Ovarian activity in dromedary camel increases during the breeding season in winter and spring months and depends on good food resources, climate conditions, and female body condition.
Causes:
- The adverse body condition.
- Insufficiency of production of gonadotropins from the anterior pituitary.
- failure of the ovaries to respond to gonadotropins.
- improper nutrition.
Clinical signs:
Female camels suffering from ovarian inactivity are usually presented to the clinic with a history of several matings without conception or refuse mating.
Diagnosis
- Trans-rectal palpation: Both ovaries are small, smooth, and firm, with no palpable follicles or corpus luteum, and the uterus is small and atonic.
- Trans-rectal ultrasonography: Absence of any phase of follicular development on the ovaries at two successive examinations with an interval of 7 days (Fig. 16).

Figure 16. Ultrasound image shows a case of ovarian inactivity. R.O: right ovary; L.O: left ovary (Mansour and Karen, 2021).
Treatment of camel infertility
o For complete vaginal aplasia, females should be separated from males and discarded from the breeding.
o An imperforate hymen is corrected by making an incision through the tissue with a scalpel, however, potential genetic correlation and future breeding should be discussed with the owner.
o Incomplete perforation of the hymen (vestibular narrowing) is fairly common and may be managed successfully with bougienage.
o Vulvar aplasia is also relatively common and surgical repair is controversial.
o Ovarian inactivity: Using multivitamins and mineral supplementation for a week followed by an injection of 1500 IU eCG or using of intravaginal device CIDR for 10 days followed by injection of 1500 IU eCG are reliable protocols to treat the problem of ovarian inactivity in dromedary camels during breeding season (mineral and vitamin premix supplement which contains vitamins A, D, E, B1, B2, B6, B12, C, niacin and pantothenic acid and minerals such as calcium, phosphorus, magnesium, iron, copper, cobalt, iodine, manganese, zinc and selenium was orally administered daily for a week (Day 1-7) (Mansour and Karen, 2021).
o Endometritis:
- Uterine flushing with lactated Ringer’s solution (LRS) or a proprietary equine uterine lavage solution.
- Intrauterine antibiotic infusion, systemic antibiotic administration, or a combination: most antibiotics which can be used in utero can also or alternatively be used systemically and achieve very good concentration in uterine tissue.

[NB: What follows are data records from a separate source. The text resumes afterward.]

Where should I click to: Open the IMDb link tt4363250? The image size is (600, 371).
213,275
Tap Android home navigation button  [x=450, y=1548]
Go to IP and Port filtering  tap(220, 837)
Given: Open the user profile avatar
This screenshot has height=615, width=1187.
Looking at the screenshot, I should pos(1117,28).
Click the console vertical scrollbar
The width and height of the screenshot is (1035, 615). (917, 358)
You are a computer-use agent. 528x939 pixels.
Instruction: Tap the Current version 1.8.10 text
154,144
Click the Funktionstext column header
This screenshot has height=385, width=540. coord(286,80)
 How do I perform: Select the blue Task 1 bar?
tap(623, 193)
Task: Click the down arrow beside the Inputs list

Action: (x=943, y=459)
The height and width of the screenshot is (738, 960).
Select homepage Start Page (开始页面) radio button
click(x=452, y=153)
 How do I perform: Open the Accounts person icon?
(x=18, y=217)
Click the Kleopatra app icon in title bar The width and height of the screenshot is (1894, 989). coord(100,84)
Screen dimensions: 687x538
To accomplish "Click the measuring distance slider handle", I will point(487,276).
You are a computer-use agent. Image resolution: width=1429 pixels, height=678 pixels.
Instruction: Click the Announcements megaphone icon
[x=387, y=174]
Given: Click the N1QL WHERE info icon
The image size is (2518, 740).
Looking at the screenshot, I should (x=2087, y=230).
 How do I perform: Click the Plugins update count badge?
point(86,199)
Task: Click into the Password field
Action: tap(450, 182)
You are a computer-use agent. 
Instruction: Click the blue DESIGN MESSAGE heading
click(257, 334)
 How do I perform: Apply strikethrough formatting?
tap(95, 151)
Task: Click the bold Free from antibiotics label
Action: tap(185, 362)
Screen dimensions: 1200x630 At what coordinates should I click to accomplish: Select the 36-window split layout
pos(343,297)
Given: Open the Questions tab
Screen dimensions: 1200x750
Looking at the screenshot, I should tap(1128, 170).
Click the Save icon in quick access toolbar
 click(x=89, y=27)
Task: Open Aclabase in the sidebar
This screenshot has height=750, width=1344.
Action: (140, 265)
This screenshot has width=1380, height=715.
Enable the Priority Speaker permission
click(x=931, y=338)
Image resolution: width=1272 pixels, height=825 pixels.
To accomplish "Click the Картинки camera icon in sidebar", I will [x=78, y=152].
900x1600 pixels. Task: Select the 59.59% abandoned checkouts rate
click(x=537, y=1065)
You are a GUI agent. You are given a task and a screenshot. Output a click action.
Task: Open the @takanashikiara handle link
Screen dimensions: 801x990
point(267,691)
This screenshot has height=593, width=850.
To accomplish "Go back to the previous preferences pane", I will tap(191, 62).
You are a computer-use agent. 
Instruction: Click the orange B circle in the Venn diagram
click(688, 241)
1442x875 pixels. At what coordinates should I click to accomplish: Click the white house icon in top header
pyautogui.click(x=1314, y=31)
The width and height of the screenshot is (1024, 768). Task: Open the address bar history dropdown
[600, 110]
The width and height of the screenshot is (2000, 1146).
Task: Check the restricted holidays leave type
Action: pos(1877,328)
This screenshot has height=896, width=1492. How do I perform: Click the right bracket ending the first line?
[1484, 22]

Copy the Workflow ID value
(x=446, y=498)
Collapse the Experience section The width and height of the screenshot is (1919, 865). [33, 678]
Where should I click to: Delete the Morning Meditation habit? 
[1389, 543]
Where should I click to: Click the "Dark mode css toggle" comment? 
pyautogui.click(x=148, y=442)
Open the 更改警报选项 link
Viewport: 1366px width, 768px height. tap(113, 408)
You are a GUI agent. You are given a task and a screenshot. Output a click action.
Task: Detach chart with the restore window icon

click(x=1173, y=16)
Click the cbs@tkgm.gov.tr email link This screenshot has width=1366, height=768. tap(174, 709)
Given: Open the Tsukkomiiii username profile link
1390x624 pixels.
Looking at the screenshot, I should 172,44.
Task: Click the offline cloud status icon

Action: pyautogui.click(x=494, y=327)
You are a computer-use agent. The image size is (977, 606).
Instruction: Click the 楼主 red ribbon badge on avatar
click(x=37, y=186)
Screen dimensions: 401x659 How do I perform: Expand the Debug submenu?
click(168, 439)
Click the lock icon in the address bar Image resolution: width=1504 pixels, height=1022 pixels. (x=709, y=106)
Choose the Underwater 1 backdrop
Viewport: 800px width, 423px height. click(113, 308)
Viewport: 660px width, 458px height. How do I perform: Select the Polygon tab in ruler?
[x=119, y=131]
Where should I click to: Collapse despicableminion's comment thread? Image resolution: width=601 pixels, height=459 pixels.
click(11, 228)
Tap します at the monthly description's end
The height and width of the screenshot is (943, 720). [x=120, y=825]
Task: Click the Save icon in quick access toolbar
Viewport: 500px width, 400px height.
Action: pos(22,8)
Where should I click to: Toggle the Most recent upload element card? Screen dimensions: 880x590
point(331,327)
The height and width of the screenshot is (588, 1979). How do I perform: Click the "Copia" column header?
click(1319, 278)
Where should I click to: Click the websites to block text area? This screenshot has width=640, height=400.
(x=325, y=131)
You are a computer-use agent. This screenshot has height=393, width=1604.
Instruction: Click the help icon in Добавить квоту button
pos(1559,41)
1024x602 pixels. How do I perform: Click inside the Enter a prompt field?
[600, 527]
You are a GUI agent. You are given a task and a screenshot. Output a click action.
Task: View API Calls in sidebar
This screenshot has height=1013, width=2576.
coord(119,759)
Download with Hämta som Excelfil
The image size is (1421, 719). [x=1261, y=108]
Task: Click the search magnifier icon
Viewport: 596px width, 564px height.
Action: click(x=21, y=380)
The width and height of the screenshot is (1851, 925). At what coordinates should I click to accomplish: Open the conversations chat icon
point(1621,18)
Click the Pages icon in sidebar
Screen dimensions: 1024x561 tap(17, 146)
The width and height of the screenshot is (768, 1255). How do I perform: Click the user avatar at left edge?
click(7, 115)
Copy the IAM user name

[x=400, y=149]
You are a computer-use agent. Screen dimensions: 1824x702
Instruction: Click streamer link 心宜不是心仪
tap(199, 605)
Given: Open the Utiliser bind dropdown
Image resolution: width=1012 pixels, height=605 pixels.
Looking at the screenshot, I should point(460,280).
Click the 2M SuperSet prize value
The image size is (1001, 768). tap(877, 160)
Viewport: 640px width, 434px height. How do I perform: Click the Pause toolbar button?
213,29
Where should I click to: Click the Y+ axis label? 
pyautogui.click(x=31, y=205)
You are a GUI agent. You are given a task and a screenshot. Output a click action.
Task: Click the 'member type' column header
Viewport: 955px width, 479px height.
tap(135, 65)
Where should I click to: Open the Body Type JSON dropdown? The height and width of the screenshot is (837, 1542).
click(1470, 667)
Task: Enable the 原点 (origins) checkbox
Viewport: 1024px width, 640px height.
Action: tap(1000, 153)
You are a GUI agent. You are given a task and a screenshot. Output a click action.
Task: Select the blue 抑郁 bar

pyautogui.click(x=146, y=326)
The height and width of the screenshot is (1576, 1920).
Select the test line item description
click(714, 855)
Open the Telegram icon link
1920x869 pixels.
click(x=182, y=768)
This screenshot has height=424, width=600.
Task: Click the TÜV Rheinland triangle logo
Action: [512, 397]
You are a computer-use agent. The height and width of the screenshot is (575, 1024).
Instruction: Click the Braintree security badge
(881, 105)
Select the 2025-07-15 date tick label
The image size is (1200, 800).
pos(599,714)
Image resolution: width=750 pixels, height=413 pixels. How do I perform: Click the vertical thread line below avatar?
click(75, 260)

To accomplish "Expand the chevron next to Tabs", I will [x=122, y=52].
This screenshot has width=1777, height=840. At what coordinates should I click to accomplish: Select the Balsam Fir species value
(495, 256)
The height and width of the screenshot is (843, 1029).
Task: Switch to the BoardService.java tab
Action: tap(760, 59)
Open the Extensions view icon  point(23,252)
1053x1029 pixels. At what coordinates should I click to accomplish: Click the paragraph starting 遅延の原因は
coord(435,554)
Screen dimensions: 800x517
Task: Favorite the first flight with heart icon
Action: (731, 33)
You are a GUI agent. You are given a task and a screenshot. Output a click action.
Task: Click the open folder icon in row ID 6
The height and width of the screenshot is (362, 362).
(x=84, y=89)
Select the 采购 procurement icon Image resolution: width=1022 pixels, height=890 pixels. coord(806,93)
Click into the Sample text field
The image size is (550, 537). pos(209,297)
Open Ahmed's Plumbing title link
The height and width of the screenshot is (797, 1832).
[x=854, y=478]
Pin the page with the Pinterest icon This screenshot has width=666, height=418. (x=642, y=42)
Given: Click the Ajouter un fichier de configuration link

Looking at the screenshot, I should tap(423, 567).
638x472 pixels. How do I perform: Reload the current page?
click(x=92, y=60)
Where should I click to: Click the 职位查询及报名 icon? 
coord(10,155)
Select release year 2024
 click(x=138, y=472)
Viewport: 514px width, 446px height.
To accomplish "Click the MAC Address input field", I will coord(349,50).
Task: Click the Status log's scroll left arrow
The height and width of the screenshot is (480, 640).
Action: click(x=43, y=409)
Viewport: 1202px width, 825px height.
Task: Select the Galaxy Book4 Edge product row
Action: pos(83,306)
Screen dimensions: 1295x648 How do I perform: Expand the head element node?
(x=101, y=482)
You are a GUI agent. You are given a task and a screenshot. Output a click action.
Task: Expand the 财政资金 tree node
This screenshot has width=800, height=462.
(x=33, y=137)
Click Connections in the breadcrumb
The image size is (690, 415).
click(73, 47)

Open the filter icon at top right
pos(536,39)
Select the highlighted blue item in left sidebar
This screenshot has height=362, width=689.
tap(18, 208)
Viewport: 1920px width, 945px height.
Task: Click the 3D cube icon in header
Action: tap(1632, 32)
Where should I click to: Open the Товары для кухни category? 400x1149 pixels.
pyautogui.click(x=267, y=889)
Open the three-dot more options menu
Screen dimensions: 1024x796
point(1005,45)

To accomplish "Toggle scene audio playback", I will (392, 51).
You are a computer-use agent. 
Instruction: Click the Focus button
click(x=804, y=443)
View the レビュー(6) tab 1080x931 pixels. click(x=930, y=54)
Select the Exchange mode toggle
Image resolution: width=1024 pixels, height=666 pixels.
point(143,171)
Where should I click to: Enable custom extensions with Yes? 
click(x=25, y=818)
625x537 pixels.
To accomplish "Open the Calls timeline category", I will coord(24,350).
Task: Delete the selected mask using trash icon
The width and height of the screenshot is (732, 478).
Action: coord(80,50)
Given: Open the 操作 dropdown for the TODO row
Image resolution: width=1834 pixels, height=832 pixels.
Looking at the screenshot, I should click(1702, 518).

- Administration of oxytocin may improve uterine clearance.
- Infusion with 30% DMSO solution or N-acetylcysteine prior to uterine lavage may be considered in chronic cases with thick mucopurulent discharge.
- Biofilm formation is a characteristic of many organisms found in endometritis and the addition of buffered chelating agents (tris-EDTA and Tricide®) may help dissolve the biofilm and improve antimicrobial action.
- A 4% metacresol-sulfonic acid and formaldehyde solution (Lotagen) has provided good results for the treatment of endometritis and metritis in camels.
- Chronic endometritis will lead to the development of degenerative changes or fibrosis. In these cases, the best option in valuable females is embryo transfer.
Success of treatment of endometritis depends on the duration of infection and females should be re-examined after a period of sexual rest.